[Collected data entries]
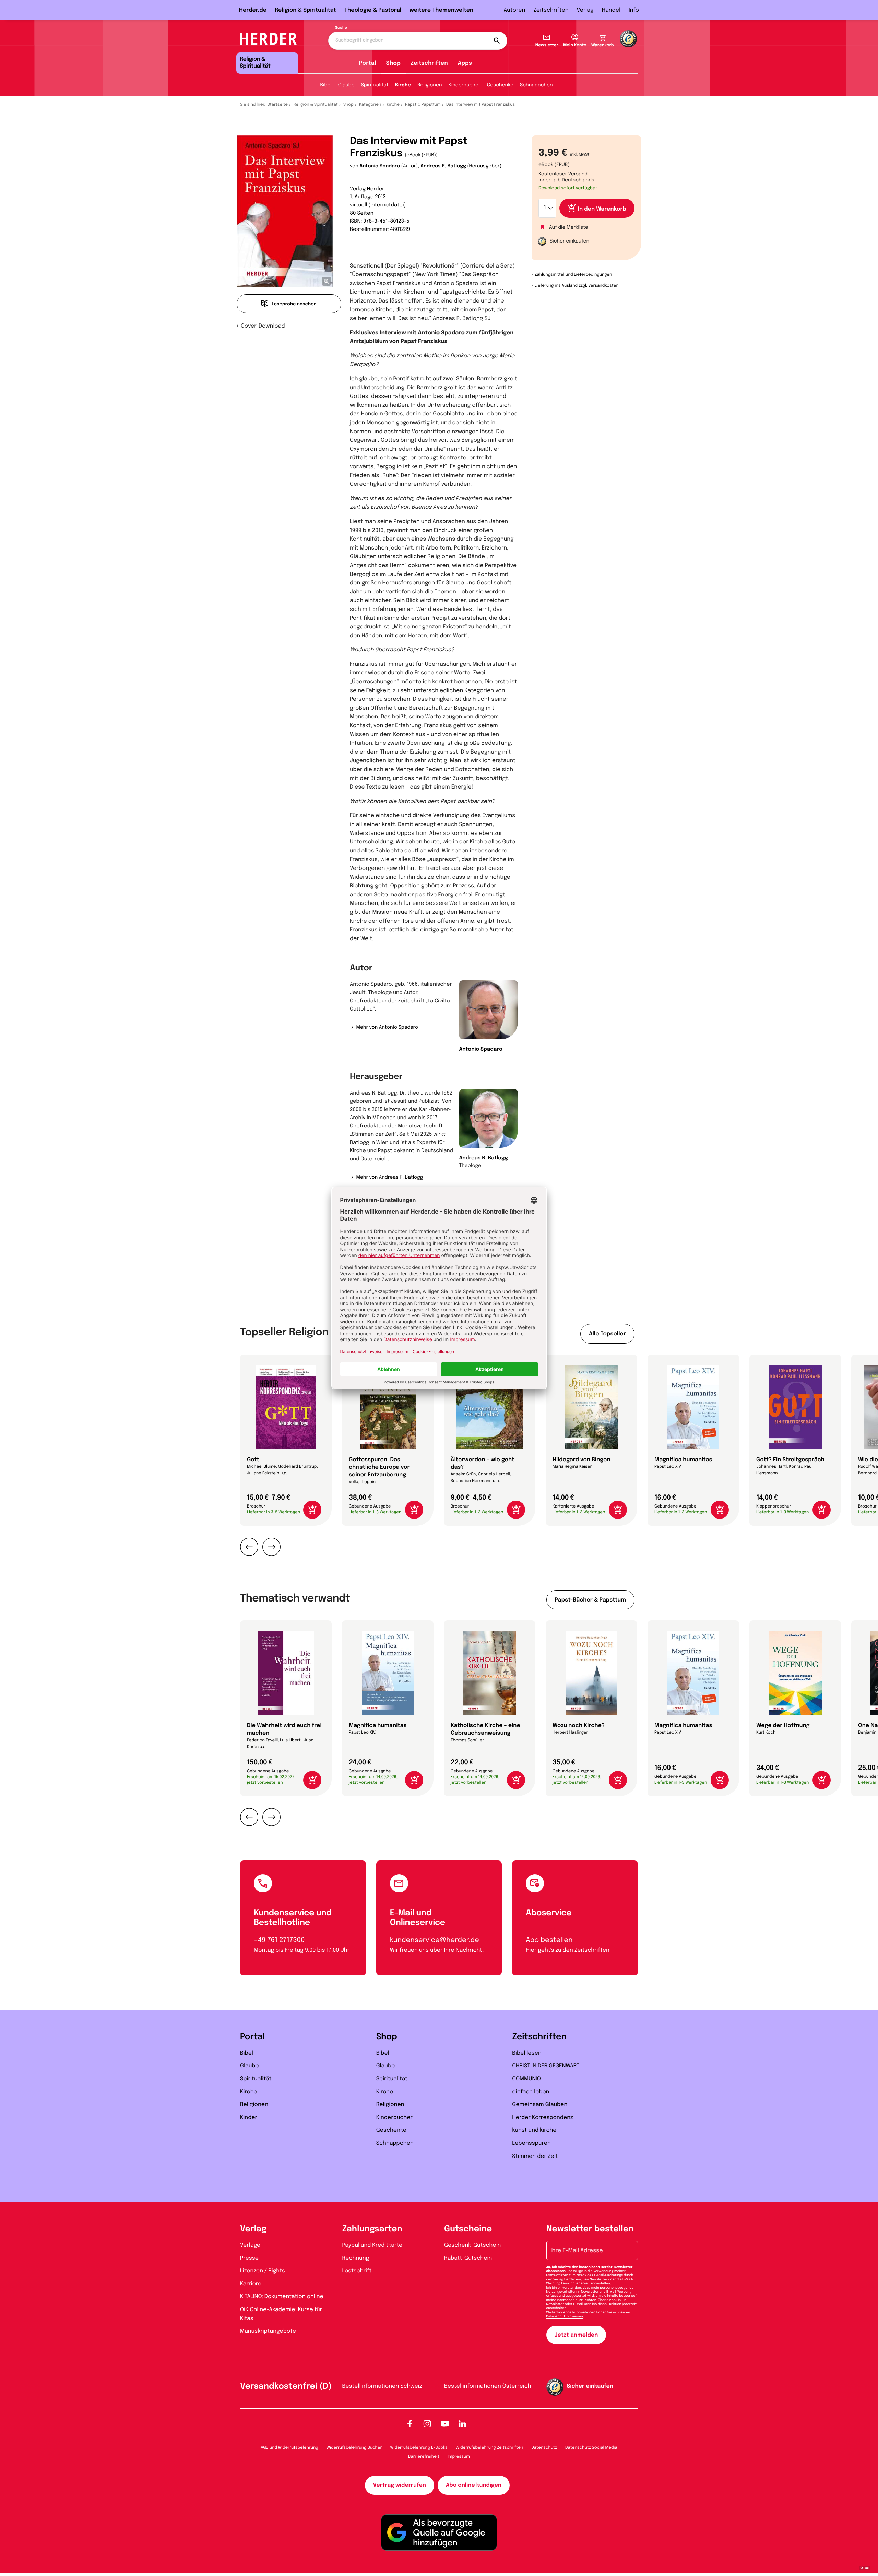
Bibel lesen (527, 2053)
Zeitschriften (550, 10)
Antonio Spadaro (379, 166)
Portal (367, 63)
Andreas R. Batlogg (443, 166)
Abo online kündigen (473, 2485)
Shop (393, 63)
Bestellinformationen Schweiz (382, 2386)
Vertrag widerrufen (399, 2485)
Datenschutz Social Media (591, 2448)
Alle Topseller (607, 1334)
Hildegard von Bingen (581, 1460)
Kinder (248, 2117)
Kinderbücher (464, 85)
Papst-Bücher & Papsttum (590, 1600)
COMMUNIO (526, 2079)
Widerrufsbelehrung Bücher (354, 2448)
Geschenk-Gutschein (472, 2245)
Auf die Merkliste (568, 227)
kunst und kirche (534, 2130)
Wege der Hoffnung (783, 1725)
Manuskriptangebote (268, 2331)
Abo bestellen (549, 1940)
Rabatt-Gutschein (468, 2258)
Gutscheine (468, 2229)
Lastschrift (357, 2271)
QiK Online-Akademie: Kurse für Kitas (281, 2314)
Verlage (250, 2245)
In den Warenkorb (602, 209)
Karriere (250, 2284)
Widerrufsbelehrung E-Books (418, 2448)
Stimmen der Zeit (535, 2156)
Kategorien (370, 105)
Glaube (346, 85)
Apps (465, 63)
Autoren (514, 10)
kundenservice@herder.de (434, 1940)
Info (634, 10)
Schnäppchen (536, 85)
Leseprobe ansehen (294, 304)
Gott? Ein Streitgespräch (790, 1460)
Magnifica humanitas (683, 1460)
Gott (253, 1460)
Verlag (585, 10)
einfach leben (530, 2092)
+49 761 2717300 (279, 1940)
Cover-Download (263, 326)
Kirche (403, 85)
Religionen (429, 85)
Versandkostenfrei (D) (286, 2386)
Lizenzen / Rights (262, 2271)
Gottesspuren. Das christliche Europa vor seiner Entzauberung (379, 1467)
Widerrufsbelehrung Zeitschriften (489, 2448)
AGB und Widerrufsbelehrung (289, 2448)
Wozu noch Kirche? (579, 1725)
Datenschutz (544, 2448)
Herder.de (252, 10)
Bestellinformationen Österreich (487, 2386)
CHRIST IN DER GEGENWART (545, 2066)
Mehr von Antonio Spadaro (387, 1027)
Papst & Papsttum (423, 105)
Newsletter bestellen (590, 2229)
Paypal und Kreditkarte (372, 2245)
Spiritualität (375, 85)
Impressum (459, 2457)
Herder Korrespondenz (542, 2117)
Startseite (278, 105)
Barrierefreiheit (423, 2457)
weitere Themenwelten (441, 10)
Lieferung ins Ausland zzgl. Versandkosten (577, 286)
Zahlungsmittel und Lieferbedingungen (573, 275)
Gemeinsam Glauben (539, 2104)
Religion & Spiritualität (305, 10)
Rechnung (355, 2258)
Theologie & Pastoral (372, 10)
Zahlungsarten (372, 2229)
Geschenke (500, 85)
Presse (249, 2258)
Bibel (325, 85)
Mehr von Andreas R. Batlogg (389, 1177)
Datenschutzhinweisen (564, 2316)
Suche (341, 28)
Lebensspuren (531, 2143)
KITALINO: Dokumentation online (281, 2297)
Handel (611, 10)
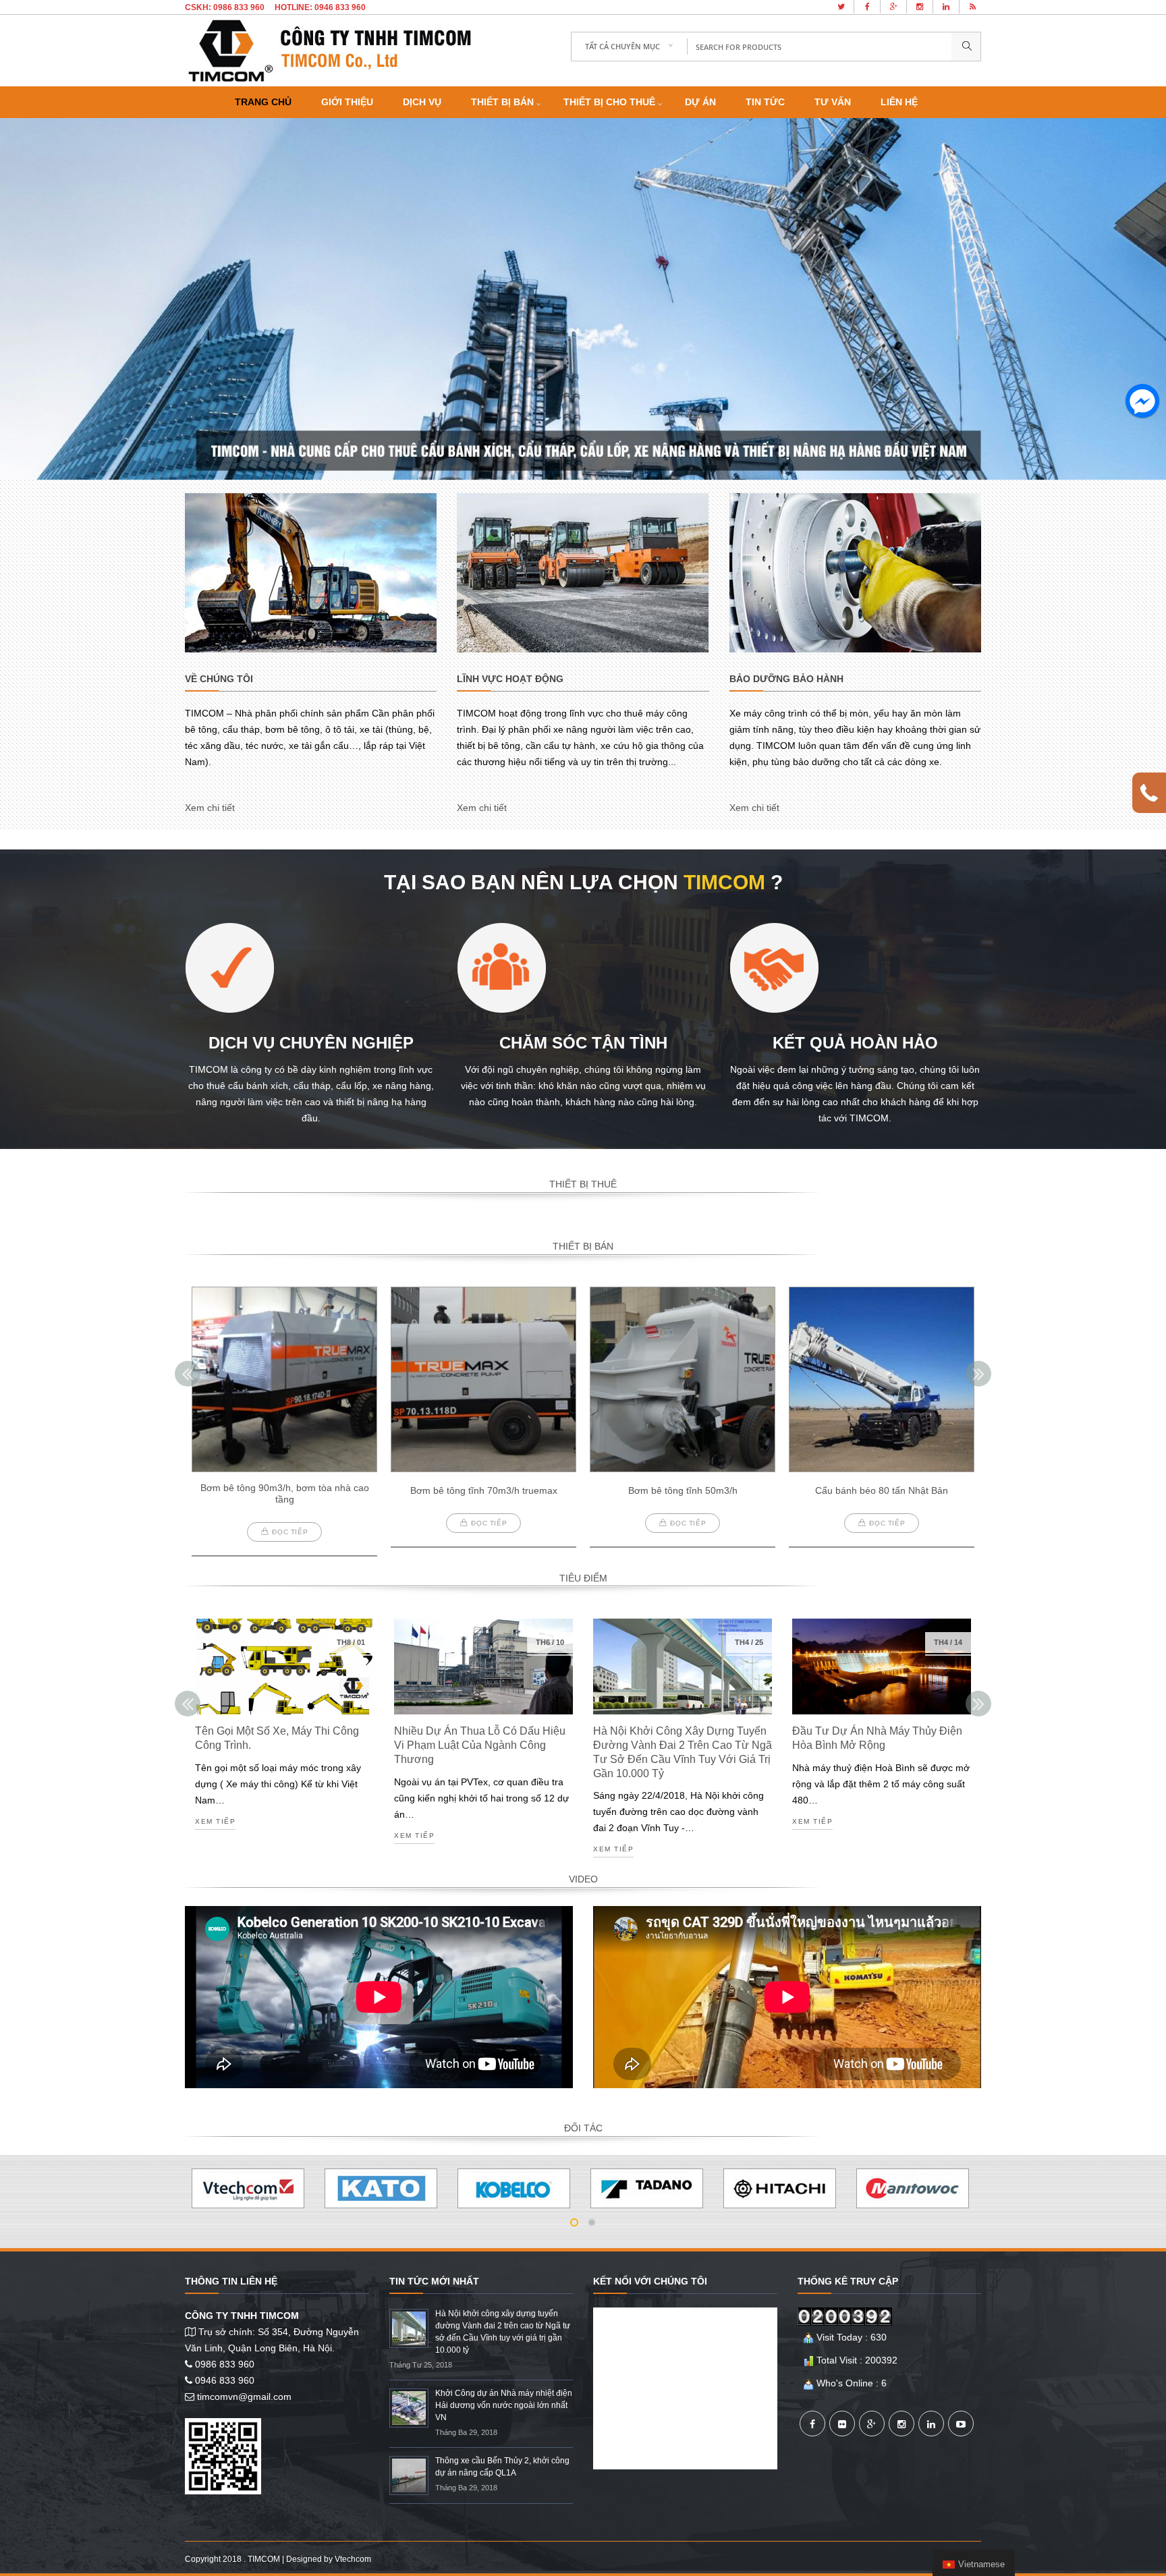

**What the exercise asks**
Exactly as written, restate the lines from the one that contains "Bestellinformationen Österreich (487, 2386)" through the final line of the data, both ends included, but leave out the pictures.

**Exercise response**
Bestellinformationen Österreich (487, 2386)
CHRIST IN DER GEGENWART (545, 2066)
Mehr von Antonio Spadaro (387, 1027)
Papst & Papsttum (423, 105)
Newsletter bestellen (590, 2229)
Paypal und Kreditkarte (372, 2245)
Spiritualität (375, 85)
Impressum (459, 2457)
Herder Korrespondenz (542, 2117)
Startseite (278, 105)
Barrierefreiheit (423, 2457)
weitere Themenwelten (441, 10)
Lieferung ins Ausland zzgl. Versandkosten (577, 286)
Zahlungsmittel und Lieferbedingungen (573, 275)
Gemeinsam Glauben (539, 2104)
Religion & Spiritualität (305, 10)
Rechnung (355, 2258)
Theologie & Pastoral (372, 10)
Zahlungsarten (372, 2229)
Geschenke (500, 85)
Presse (249, 2258)
Bibel (325, 85)
Mehr von Andreas R. Batlogg (389, 1177)
Datenschutzhinweisen (564, 2316)
Suche (341, 28)
Lebensspuren (531, 2143)
KITALINO: Dokumentation online (281, 2297)
Handel (611, 10)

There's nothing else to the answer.